The struggles of a stay at home mom - Its not easy for me!

Most mothers I have read find it much easier being a stay at home mom. For me not so much, I struggle day in and day out with this - I am much more organized and happy when I am working. For the past few days I have been trying to gather why its such a battle for me living at home.  And these are the notions I get:

  • I feel lonely, depressed and restless
  • I have no control over my life and that makes me feel really uneasy about my future.
I know what I lack is some organization but staying at home is not easy without any structure. And although I come up with schedules and plans, they work out for a while and then I am back to square one and feeling much more like a failure than I did before. And this cycle keeps repeating itself. So  in this quest of finding out why the stay at home mom doesn't work for me or my behavior towards it - I look at my younger years to see what home actually meant to me.

The Younger Years

When I was young, home definitely meant that it was a place for me to be as lazy as possible. For most of the time in a year I was at boarding school where there were classes held on Saturday as well. We had holidays about every two and half months in a year where I went home. I had no ground rules laid out for me, no chores whatsoever - I did what I wanted to do, I could sleep in almost everyday  and no strategy of how my holidays were spent. Mostly from my recollection, I would be quite bored and couldn't wait till I got back to school. But I think this is what set precedence in my mind that home was a place where I do nothing. I am not saying this is an excuse but its my perception on my behavior mindset why I am so hopeless when I stay at home. I bound to incline myself to laziness.

The Change

So my first inclination to be a better stay at home mom is to change my mindset. I need to believe that I am doing this for myself. For the past few years, I have made myself believe that any change positive I do is for my husband, my family etc but I believe if I am going to make any progress it has to be for me alone.

 One to schedule my normal activities and not bombard it with everything possible that needs to be done. Take baby steps, add in one responsibility into the normal activity and master it. Only then add another one. Reminder is to never over schedule because if I can't achieve I always end up feeling like I failed.

Two be consistent, I believe I am bound to slip and fall but to keep consistent in the framework of the general schedule. I need to get a stage where when I get depressed I don't let everything fall into pieces. I always self-encourage the small steps.

Three -My husband always reminds me that a lot is riding on me as a parent. My young one is going to look up to me and see how I am going to do things. I definitely can't while my time away sitting around doing nothing while the house descends to shambles. I want her growing up to be productive and hard working - definitely not lazy!


The Outcome

For the past few weeks, I am honing on these changes of my mindset to keep on reminding me that the positives are going to outweigh the negatives. It keeps me to having a happy husband, happy family and most of all a happier me!!



21 comments:

  1. It's not so easy being a stay at home mom, though my husband said he'd trade places with me any day (he hates his job). It's lonely. It's monotonous.
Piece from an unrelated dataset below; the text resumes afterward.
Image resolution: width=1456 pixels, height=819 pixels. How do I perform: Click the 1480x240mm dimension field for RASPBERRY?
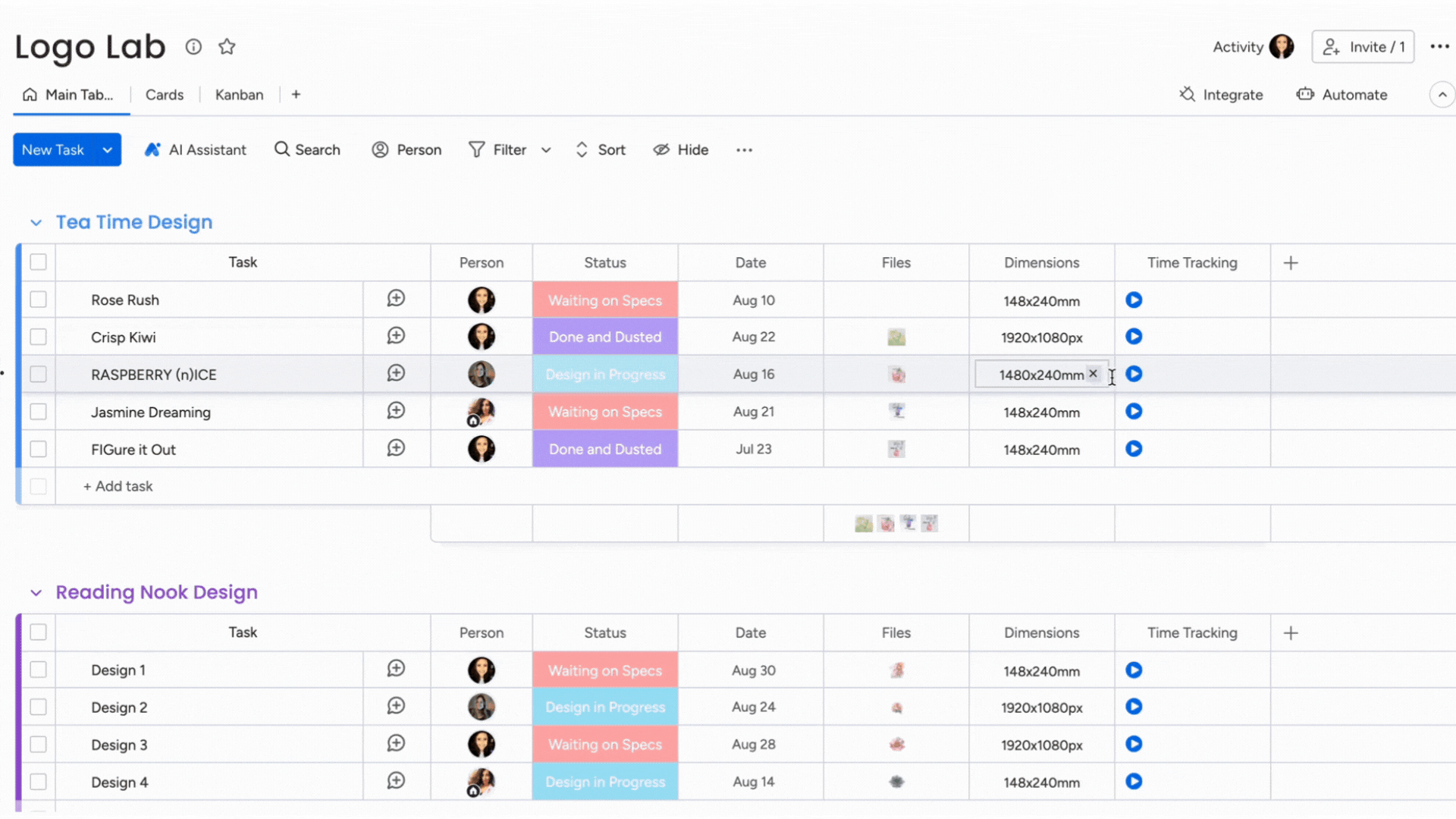[x=1041, y=374]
Meal times -- I can't bare to make another dinner most days. But I'm also of the creative bent, being a writer, and that is my outlet. When I had severe writers block for all their toddler years, I took up weaving lol. I don't know what your interests are, or what you were doing before children, but I would not try to convince yourself that your happiness is your children. It isn't. Your happiness must come from within, as my own mother taught me. So as a mother of a now 8 and 9 year old boys, I am allowing you to be a bit more selfish:)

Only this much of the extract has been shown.